Based on the supervised learning algorithm, after the accumulation of scene corpus data exceeds the set threshold of the number of scene corpus samples, the word vector v related in the text _w As a supervised learning modelInputting, using supervised learning models including, without limitation, ESIM, biMPM, DIIN, cafe, ELmo, GPT, or Bert, a second scene text vector.

(4) Calculating and sequencing the text similarity of the first scene text vector, the second scene text vector and the text to be matched, outputting the text with the highest similarity value to the client, and acquiring a corrected text matching result from the client to obtain a text matching pair; the text matching pairs are stored to build a text matching library.

Marking a first scene text vector output by the unsupervised learning model as v _{s_unsupervised} (ii) a Marking a second scene text vector output by the supervised learning model as v _{s_supervised} 。

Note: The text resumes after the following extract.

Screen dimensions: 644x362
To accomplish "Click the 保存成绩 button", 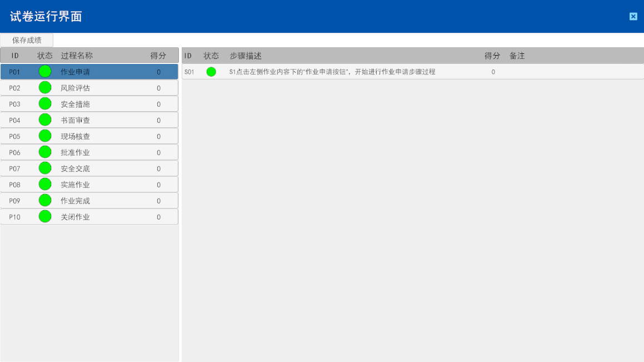I will point(27,39).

Sequentially measuring the text similarity of the first scene text vector, the second scene text vector and the text vectors in the text matching library, wherein the measuring index adopts cosine distance, and the calculation formula is as follows:

wherein the content of the first and second substances,

cosine similarity, v, calculated for unsupervised models _{offline_unsupervised} For a preselected text vector to be matched for the unsupervised model,

cosine similarity, v, calculated for supervised models _{offline_supervised} The text vectors to be matched are pre-selected corresponding to the supervised model.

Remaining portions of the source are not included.